(Your tasks):
1: In the article about Malka Rosenbaum's search for her sister, rewrite the paragraph that begins "The couple became increasingly afraid" as a short bulleted list that keeps its main facts.
2: Carry on with the article about Malka Rosenbaum's search for her sister, writing what comes after its final sentence.

This woman's parents survived the Holocaust — but she only just learned what happened to her sister

This woman's parents survived the Holocaust — but she only just learned what happened to her sister

Malka Rosenbaum's parents put their life in two mental boxes: one sealing up their memories before and during the Second World War — and another to fill with the life they began afterwards.

Rosenbaum could walk around in the second box, the one they created after 1945. It contained her childhood and her family's arrival in Toronto when she was three.

The first box contained a secret: Esther.

A baby born to Rosenbaum's parents while they hid in an earthen basement alongside 10 other Jews during the Nazis' occupation of Poland. A sister she never knew existed until she turned 19. And a part of her history that she never quite understood.

'You had a sister before the war'

"My mother said, 'You have to understand that I worry because you had a sister before the war,'" the Toronto woman, now in her 60s, recalled of the revelation one day in her parents' kitchen. "I mean, I felt like somebody threw cold water at me. I'd never heard of it."

Her parents never really talked about Esther again, except to say that they learned she had died while they were in hiding.

But about two years ago, Rosenbaum began to wonder if maybe her parents had been wrong. If, maybe, baby Esther had survived.

Documentary filmmaker Martin Himel asked Rosenbaum's son a similar question — and he connected with the descendent of the Polish Holocaust survivors to spearhead and document her search in his film Secrets of Survival.

The 'before' box

Her search began with her parents, Bina and Haim Postmantier. They were married around the time the Germans invaded Poland in 1939.

The couple became increasingly afraid as the Nazis stepped up their persecution of the Jews in their village of Staszow and across the continent. When a young mother named Maria Sczczecinska offered to hide them in her basement, they accepted, Rosenbaum said.

(Data shown):
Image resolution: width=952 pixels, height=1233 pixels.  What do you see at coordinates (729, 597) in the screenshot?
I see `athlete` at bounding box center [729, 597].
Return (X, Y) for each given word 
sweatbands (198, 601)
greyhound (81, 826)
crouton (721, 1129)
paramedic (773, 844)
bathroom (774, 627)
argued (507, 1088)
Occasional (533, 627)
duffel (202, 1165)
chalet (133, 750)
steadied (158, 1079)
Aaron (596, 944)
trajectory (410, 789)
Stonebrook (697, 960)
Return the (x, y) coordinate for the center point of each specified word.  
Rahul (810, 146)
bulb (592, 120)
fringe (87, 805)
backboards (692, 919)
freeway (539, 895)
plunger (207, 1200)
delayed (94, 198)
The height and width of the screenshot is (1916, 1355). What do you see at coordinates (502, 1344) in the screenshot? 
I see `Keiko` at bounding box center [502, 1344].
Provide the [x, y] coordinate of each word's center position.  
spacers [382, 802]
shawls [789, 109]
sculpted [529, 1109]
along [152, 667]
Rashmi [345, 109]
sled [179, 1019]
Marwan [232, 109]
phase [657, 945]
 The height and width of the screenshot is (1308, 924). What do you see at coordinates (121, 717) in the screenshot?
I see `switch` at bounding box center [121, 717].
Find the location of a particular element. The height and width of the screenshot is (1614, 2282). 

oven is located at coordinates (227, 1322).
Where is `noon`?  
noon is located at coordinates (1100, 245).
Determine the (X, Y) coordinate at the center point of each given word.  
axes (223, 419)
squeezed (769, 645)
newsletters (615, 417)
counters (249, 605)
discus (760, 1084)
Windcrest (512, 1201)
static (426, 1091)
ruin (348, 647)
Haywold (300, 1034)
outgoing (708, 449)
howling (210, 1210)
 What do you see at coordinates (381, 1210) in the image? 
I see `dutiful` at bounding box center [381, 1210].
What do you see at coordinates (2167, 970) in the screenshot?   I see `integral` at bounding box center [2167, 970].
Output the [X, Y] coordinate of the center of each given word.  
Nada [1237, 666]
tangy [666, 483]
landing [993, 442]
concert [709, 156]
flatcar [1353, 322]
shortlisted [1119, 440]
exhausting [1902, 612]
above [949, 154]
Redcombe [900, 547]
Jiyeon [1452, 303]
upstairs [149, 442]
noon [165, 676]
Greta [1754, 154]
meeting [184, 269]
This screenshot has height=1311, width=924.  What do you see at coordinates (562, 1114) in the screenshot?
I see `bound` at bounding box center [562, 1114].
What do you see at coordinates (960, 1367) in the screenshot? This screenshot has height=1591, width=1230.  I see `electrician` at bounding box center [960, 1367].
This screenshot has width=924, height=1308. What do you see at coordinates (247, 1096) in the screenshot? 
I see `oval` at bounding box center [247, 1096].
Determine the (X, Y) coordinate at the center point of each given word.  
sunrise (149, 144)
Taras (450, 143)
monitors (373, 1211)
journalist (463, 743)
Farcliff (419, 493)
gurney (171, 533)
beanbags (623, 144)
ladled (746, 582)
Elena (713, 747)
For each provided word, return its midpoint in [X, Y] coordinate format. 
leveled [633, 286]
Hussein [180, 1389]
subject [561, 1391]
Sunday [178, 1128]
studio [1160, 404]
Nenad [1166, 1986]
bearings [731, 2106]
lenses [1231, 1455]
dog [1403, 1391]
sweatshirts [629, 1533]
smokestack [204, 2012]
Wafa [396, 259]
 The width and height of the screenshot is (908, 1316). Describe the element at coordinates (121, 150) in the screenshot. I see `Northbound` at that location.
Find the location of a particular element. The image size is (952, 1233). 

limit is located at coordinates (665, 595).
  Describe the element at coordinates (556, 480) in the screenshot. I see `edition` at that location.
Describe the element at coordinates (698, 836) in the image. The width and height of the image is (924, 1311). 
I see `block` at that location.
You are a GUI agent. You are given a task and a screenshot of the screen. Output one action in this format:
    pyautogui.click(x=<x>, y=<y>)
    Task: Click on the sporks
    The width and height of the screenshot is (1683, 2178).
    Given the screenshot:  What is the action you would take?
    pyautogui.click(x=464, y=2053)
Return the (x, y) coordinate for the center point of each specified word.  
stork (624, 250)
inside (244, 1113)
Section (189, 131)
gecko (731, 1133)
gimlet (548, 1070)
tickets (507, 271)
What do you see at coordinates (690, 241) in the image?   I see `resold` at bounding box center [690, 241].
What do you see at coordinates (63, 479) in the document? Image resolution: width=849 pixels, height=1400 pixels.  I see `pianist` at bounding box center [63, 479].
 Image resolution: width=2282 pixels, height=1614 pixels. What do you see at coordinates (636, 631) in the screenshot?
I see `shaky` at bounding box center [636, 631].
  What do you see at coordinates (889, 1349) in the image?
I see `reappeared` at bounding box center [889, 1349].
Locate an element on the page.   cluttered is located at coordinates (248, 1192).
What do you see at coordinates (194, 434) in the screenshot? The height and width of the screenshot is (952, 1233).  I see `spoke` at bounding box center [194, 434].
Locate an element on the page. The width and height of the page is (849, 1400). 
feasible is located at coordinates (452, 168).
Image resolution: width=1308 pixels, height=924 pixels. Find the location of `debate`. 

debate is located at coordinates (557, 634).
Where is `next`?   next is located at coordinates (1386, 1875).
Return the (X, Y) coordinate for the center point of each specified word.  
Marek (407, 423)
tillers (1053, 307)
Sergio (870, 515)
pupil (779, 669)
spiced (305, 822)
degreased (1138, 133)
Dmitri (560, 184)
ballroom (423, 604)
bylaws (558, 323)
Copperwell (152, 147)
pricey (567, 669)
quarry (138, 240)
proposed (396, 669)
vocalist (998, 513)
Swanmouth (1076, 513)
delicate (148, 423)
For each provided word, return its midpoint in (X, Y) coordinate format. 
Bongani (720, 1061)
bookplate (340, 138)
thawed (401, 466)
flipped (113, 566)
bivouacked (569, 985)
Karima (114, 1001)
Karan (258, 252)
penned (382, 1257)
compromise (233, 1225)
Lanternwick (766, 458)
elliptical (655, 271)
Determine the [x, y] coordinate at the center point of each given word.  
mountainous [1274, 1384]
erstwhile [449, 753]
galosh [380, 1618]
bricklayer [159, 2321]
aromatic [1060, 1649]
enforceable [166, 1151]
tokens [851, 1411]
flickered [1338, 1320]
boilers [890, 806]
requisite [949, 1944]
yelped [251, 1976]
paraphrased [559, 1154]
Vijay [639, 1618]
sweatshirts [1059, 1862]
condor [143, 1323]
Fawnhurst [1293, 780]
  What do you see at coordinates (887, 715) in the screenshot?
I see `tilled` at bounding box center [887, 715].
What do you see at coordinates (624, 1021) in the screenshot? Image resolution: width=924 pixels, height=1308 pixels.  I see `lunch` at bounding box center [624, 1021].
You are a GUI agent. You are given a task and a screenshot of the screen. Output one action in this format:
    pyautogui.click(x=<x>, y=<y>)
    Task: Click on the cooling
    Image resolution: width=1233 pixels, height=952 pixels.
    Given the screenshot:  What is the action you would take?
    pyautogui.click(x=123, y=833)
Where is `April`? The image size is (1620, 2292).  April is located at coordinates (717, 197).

(Answer list):
1:
- The couple grew more afraid as the Nazis stepped up their persecution of Jews in their village of Staszow and across the continent.
- A young mother named Maria Sczczecinska offered to hide them in her basement.
- According to Rosenbaum, they accepted.

2:
Had they not, they might have been among the 7,000 Jews forced into the Staszow ghetto created by the Nazis in 1941, Rosenbaum said. All of those people were moved to the Treblinka concentration camp by December 1942.

It's while they were in hiding that Esther was born.

Rosenbaum said her parents had told her they couldn't keep the baby with them; if she cried, it could endanger Sczczecinska, her five children, and the other Jews who were in hiding.

Sczczecinska told her parents about a woman who had just had a child of her own, with whom she could leave the infant, Rosenbaum said of the story her mother had told her. This woman would feed and care for both children during the war.

After they came out of hiding, the Postmantiers were told that both infants had died of a fever. They stayed in Poland until 1950, when Rosenbaum was born, but never found any evidence their first daughter had survived.

Why her parents kept the secret

But Rosenbaum said her aunt wondered whether Esther had, in fact, survived. There were stories of Polish families who had taken in Jewish babies during the war and later raised them as their own.

So Himel and a Polish genealogist set out to find what really happened to the baby girl the Postmantiers were forced to give away.

They find a different story than the one the couple had been told. There's no happy reunion, however, between two long-lost sisters.

Instead, thanks to the documentary, Rosenbaum was able to meet the descendants of those who helped her parents hide during the Second World War. And she learned that, in fact, her sister had been left on the doorstep of a family living in the forest.

The baby didn't survive, however, although the family looked after her, according to the film's discovery — and Rosenbaum said she now has a better understanding of why her parents stayed silent.

"I felt a lot of it was because of their pain, but I think, now, that a lot of it was to shield me from my pain, too," she said. "They didn't want me to feel that feeling of loss that they had."

Through the discovery, however, Rosenbaum said she feels that she's gained more than she's lost.

"Before I felt it was a story my parents told me," she said. "And now I feel that my sister is part of my history. She's connected to me."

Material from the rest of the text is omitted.